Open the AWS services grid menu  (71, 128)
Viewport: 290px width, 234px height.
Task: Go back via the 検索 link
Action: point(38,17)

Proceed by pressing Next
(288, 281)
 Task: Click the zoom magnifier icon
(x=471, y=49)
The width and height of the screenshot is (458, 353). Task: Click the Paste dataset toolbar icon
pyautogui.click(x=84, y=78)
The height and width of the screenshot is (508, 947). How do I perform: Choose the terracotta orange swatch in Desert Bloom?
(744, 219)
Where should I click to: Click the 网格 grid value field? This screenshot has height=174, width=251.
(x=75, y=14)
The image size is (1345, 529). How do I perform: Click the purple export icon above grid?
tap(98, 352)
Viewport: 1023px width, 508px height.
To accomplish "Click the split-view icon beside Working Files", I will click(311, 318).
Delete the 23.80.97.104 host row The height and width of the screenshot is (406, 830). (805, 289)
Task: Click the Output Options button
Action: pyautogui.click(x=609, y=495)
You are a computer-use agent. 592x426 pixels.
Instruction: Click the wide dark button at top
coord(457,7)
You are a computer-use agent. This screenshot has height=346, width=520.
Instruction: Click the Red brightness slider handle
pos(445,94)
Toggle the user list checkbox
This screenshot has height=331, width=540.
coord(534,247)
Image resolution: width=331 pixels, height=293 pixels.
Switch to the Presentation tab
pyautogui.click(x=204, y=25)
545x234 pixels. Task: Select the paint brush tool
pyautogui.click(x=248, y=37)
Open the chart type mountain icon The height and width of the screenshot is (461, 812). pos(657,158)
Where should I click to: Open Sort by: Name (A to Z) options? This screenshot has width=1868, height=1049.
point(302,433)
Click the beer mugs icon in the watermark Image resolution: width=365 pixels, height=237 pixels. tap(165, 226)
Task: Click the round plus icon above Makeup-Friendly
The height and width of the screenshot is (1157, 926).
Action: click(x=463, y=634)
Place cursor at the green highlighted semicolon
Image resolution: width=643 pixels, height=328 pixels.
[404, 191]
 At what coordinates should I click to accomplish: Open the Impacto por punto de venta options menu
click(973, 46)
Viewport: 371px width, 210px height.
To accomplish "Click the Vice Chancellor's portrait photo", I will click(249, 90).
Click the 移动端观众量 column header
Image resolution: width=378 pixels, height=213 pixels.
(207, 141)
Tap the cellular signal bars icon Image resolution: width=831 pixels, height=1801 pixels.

--------

REQUEST => Copy every one of the items above, line for line, without altering a single character.

RESULT OF THIS EXERCISE =>
Open the AWS services grid menu  (71, 128)
Viewport: 290px width, 234px height.
Task: Go back via the 検索 link
Action: point(38,17)

Proceed by pressing Next
(288, 281)
 Task: Click the zoom magnifier icon
(x=471, y=49)
The width and height of the screenshot is (458, 353). Task: Click the Paste dataset toolbar icon
pyautogui.click(x=84, y=78)
The height and width of the screenshot is (508, 947). How do I perform: Choose the terracotta orange swatch in Desert Bloom?
(744, 219)
Where should I click to: Click the 网格 grid value field? This screenshot has height=174, width=251.
(x=75, y=14)
The image size is (1345, 529). How do I perform: Click the purple export icon above grid?
tap(98, 352)
Viewport: 1023px width, 508px height.
To accomplish "Click the split-view icon beside Working Files", I will click(311, 318).
Delete the 23.80.97.104 host row The height and width of the screenshot is (406, 830). (805, 289)
Task: Click the Output Options button
Action: pyautogui.click(x=609, y=495)
You are a computer-use agent. 592x426 pixels.
Instruction: Click the wide dark button at top
coord(457,7)
You are a computer-use agent. This screenshot has height=346, width=520.
Instruction: Click the Red brightness slider handle
pos(445,94)
Toggle the user list checkbox
This screenshot has height=331, width=540.
coord(534,247)
Image resolution: width=331 pixels, height=293 pixels.
Switch to the Presentation tab
pyautogui.click(x=204, y=25)
545x234 pixels. Task: Select the paint brush tool
pyautogui.click(x=248, y=37)
Open the chart type mountain icon The height and width of the screenshot is (461, 812). pos(657,158)
Where should I click to: Open Sort by: Name (A to Z) options? This screenshot has width=1868, height=1049.
point(302,433)
Click the beer mugs icon in the watermark Image resolution: width=365 pixels, height=237 pixels. tap(165, 226)
Task: Click the round plus icon above Makeup-Friendly
The height and width of the screenshot is (1157, 926).
Action: click(x=463, y=634)
Place cursor at the green highlighted semicolon
Image resolution: width=643 pixels, height=328 pixels.
[404, 191]
 At what coordinates should I click to accomplish: Open the Impacto por punto de venta options menu
click(973, 46)
Viewport: 371px width, 210px height.
To accomplish "Click the Vice Chancellor's portrait photo", I will click(249, 90).
Click the 移动端观众量 column header
Image resolution: width=378 pixels, height=213 pixels.
(207, 141)
Tap the cellular signal bars icon Image resolution: width=831 pixels, height=1801 pixels.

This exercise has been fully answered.